This is a great question! There is no specific textual evidence to definitively say yes or no, but it makes for an interesting discussion of the subtext of the play and what a director can do with looks, actions, timing, etc. to convey her knowledge or lack thereof.
Based on the actual text of the play there is no direct statement that she knows anything is amiss with the cup of wine. For the king to have the cups out and to toast to his son would be standard form for the day, and his putting the "union" -- a very large pearl which he claims 4 kings before him wore in the crown -- in the cup of wine would have been a typical way to pass along the additional reward. It is kind of like a man putting the diamond engagement ring in the glass of champagne at the proposal. These actions aren't all that suspicious. Hamlet turns down the initial offer of a drink, and after the second touch by Hamlet it looks like Hamlet is going to win the fencing match. At this point, Hamlet has been working hard and looks thirsty and sweaty. Gertrude notices this and takes the cup and her napkin (handkerchief) to Hamlet. The sequence of the lines really matters here: first she says "The queen carouses to thy fortune, Hamlet." This means that she is lifting the cup in a toast to him. He acknowledges the toast with saying, "Good madam!" The next line is Claudius's; he says, "Gertrude do not drink." This implies that she is just about ready to take a drink herself and she makes a sharp, potentially brash reply when she responds, "I will, my lord; I pray you pardon me." This line could be delivered sarcastically, implying that she is enjoying her willful defiance of the Claudius's command, thus showing Hamlet that she is doing what he wants and trying to stay away from or stand up to Claudius. No matter how the line is delivered however, the next implied action of the play is that she offers the cup to Hamlet who tells her, "I dare not drink yet, madam; by-and-by." If she had known that the cup was poisoned, I don't think she would have risked offering it to him if there was any chance he would have taken it from her.

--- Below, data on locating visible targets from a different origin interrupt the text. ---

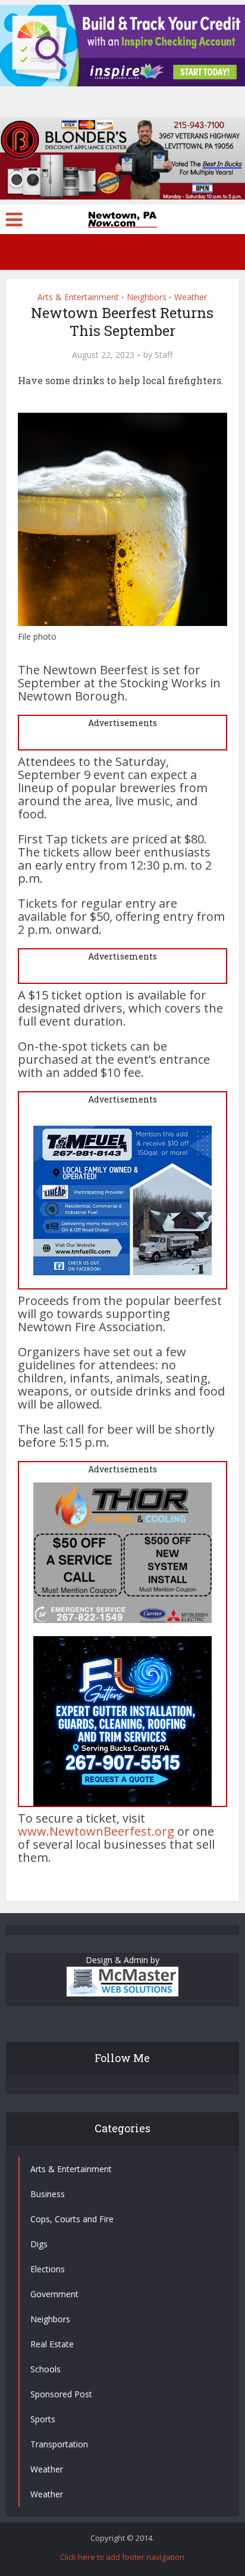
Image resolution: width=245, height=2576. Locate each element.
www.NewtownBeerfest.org (96, 1831)
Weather (190, 297)
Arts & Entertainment (78, 297)
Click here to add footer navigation (122, 2557)
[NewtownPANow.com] (122, 218)
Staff (163, 355)
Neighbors (147, 297)
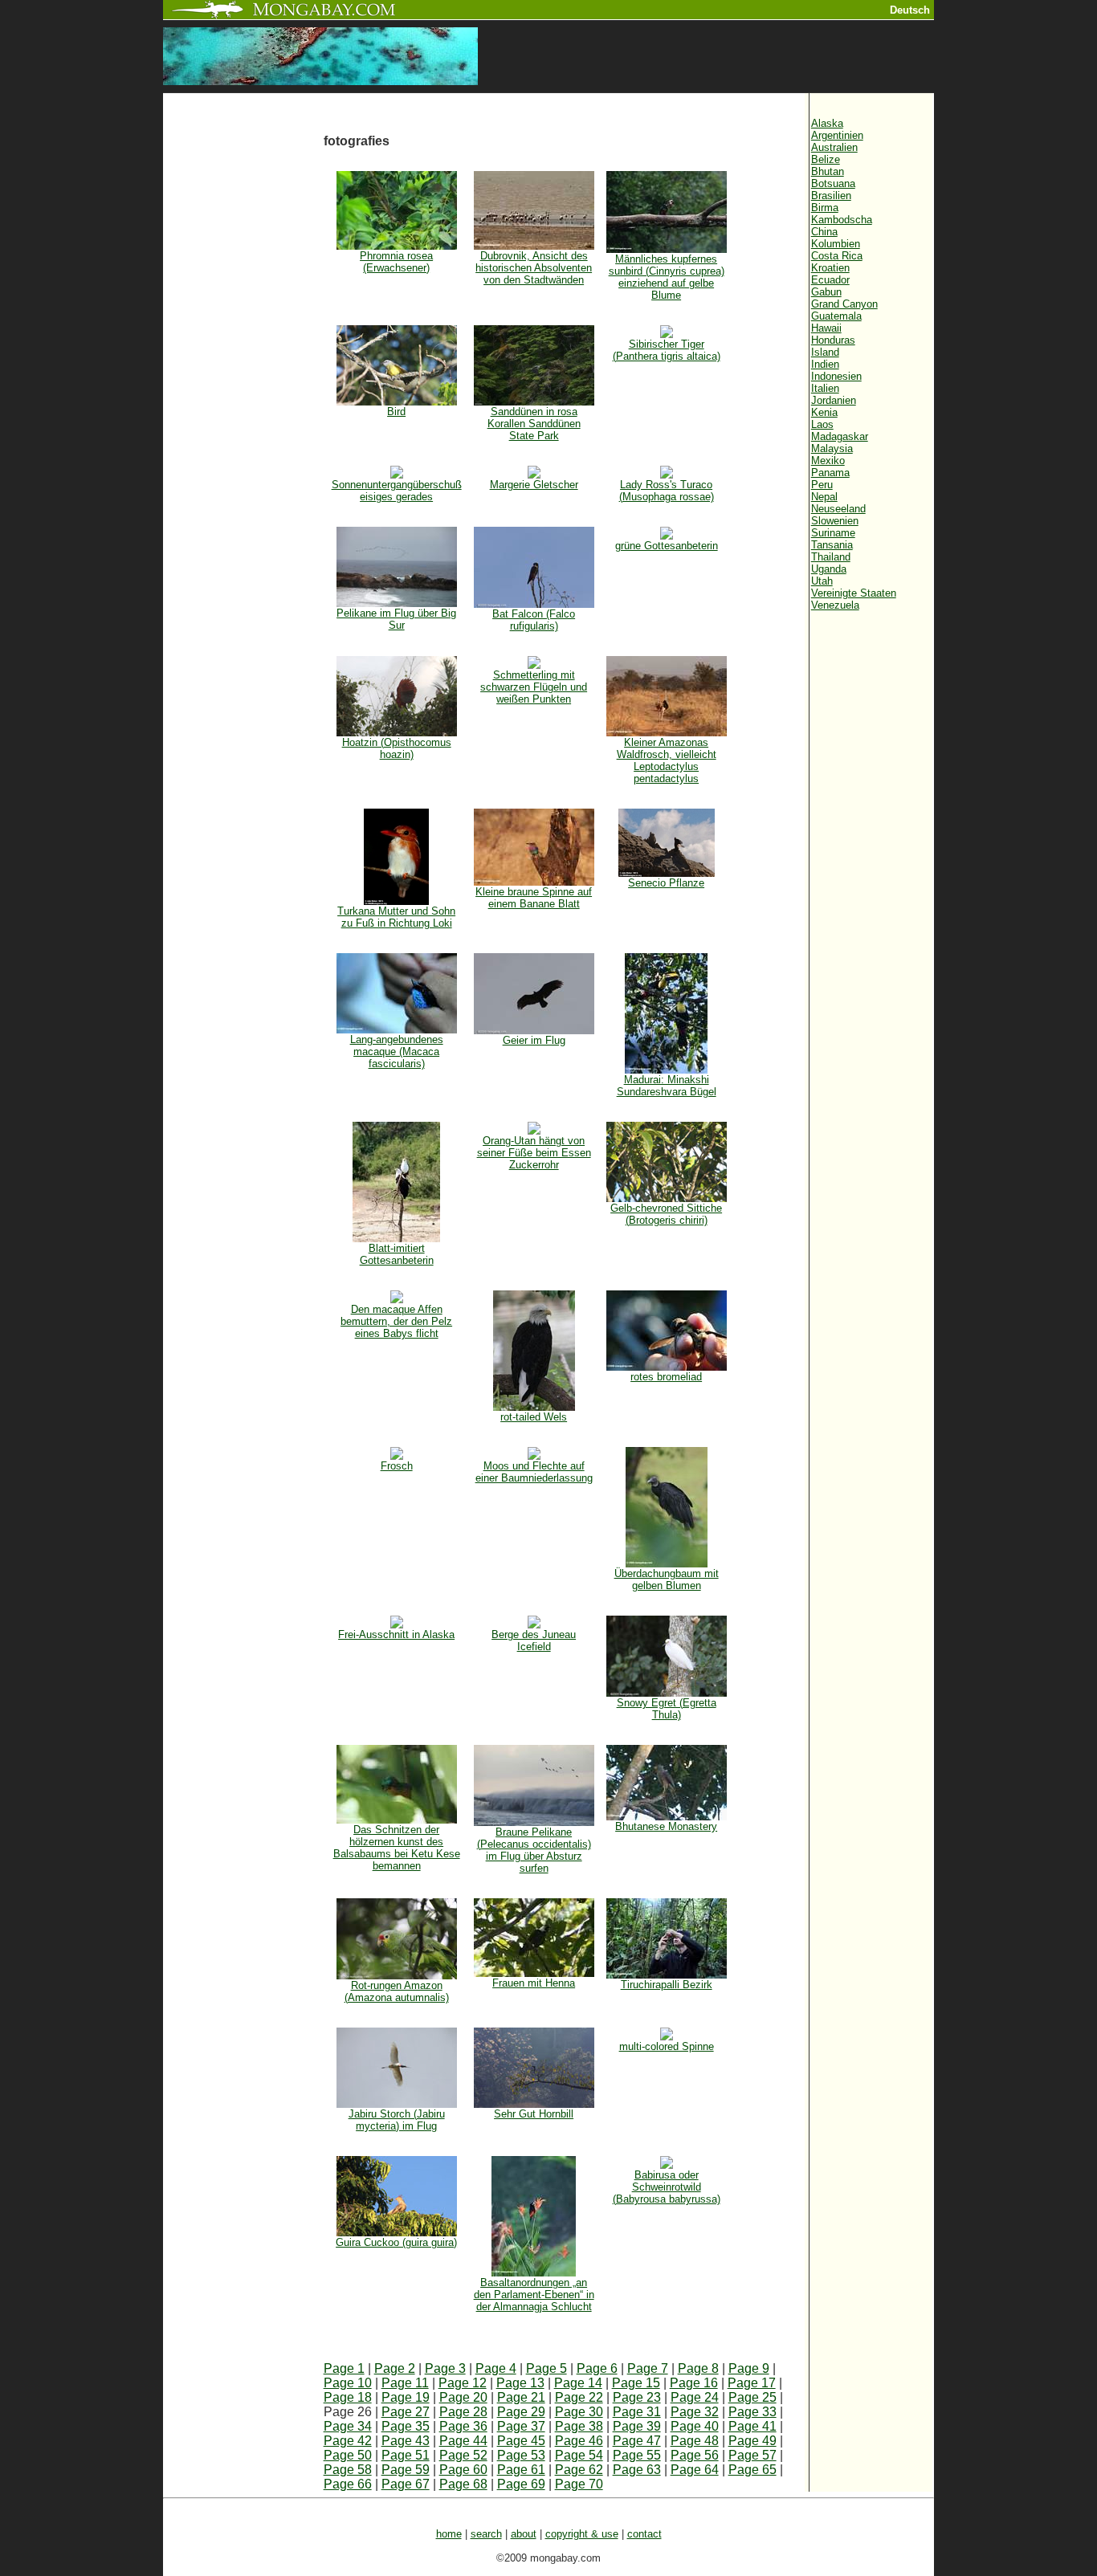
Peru (822, 485)
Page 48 (695, 2441)
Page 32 (695, 2412)
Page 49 (752, 2441)
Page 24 (695, 2397)
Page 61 (521, 2469)
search (486, 2534)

Once she starts to feel the effects of the poison her dying words are a warning directly to Hamlet that the cup was poisoned.
Now to the supposition that perhaps she knew. Could she have been suspicious of Claudius's suggestion of the duel and his glowing praise for Hamlet's fencing abilities? Sure. Could she have noticed that Claudius drank from the cup and then put the union in? Sure. Could she have found it odd or suspicious that Claudius warned her not to drink for the cup, so she did so that Hamlet wouldn't? Sure. A director of the play can only have those ideas played out with facial expressions on the queen's face, and perhaps the pace and timing of the delivery of the lines. Shakespeare never wrote explicit stage directions, so the reader has to read the intent of the lines with great care.